Primary treatment of the prostate improves local palliation in men who ultimately develop castrate-resistant prostate cancer
Correspondence: Manish I. Patel, Urological Cancer Outcomes Centre, Sydney Medical School, University of Sydney, Australia.
- To determine whether local treatment of primary prostate cancer gives palliative benefit to men who later develop castrate-resistant prostate cancer (CRPC).
- Local treatments of primary prostate cancer are defined as radical retropubic prostatectomy (RRP) or external beam radiation therapy (EBRT).
Patients and Methods
- Patient records were reviewed in five different hospitals in Sydney, Australia, and 263 men with CRPC were identified.

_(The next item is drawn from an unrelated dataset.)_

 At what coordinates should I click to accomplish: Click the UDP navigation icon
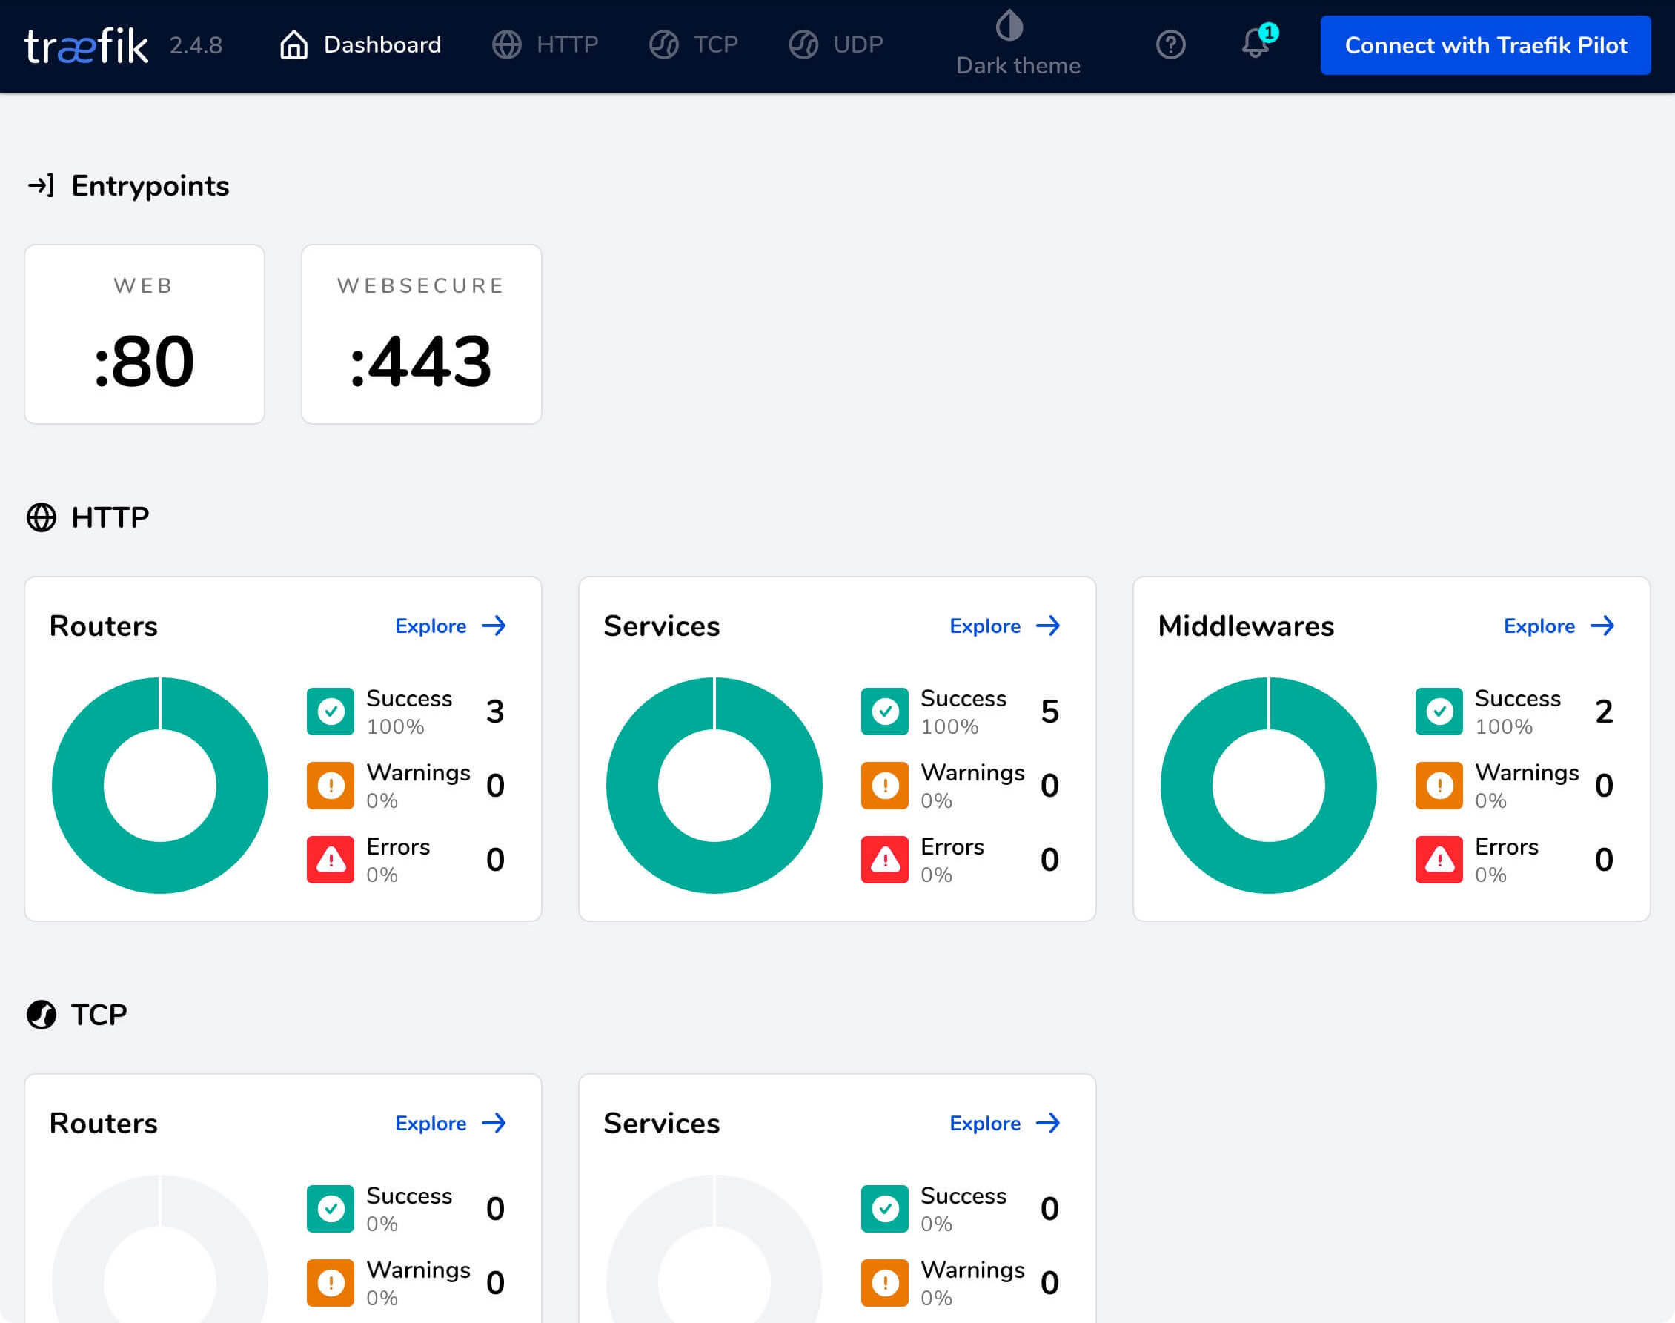(x=802, y=45)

- Eligible patients comprised men who had progressive disease during androgen deprivation therapy with castrate levels of testosterone.
- Clinical and pathological data were reviewed and evaluated using the chi-squared test and relative risk analysis to determine the relationship between previous local prostate treatment and complications secondary to local disease.

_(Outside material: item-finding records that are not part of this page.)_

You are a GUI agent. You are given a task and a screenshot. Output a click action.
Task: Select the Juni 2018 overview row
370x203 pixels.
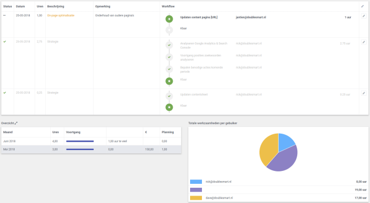pos(91,141)
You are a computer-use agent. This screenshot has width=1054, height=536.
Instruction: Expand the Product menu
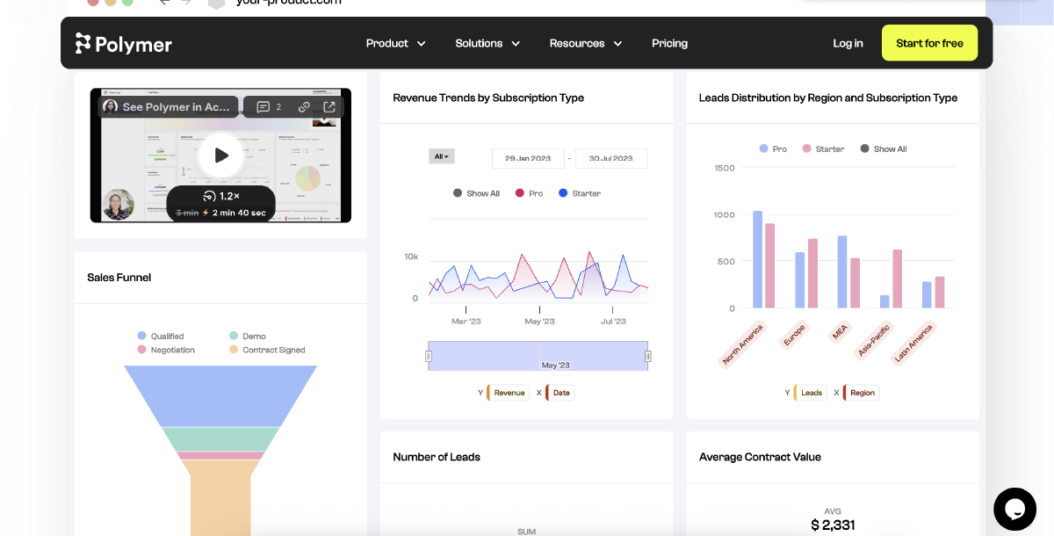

- The end-point was complications and morbidity attributed to cancer progression locally (i.e. from the prostate).
- Primary treatment of the prostate by either RRP or EBRT significantly reduces the incidence of local complications compared to no primary treatment (32.6% vs 54.6%; P = 0.001).
- RRP showed a significantly lower level of local complications compared to EBRT (20.0% vs 46.7%; P = 0.007).
- The most common local complications were bladder outlet obstruction (35.0%) and ureteric obstruction (15.2%).
- The present retrospective analysis supports the hypothesis that primary local prostatic treatment gives palliative benefit to men who later develop CRPC.
- RRP was associated with the lowest local complication rate experienced at the stage of metastatic disease.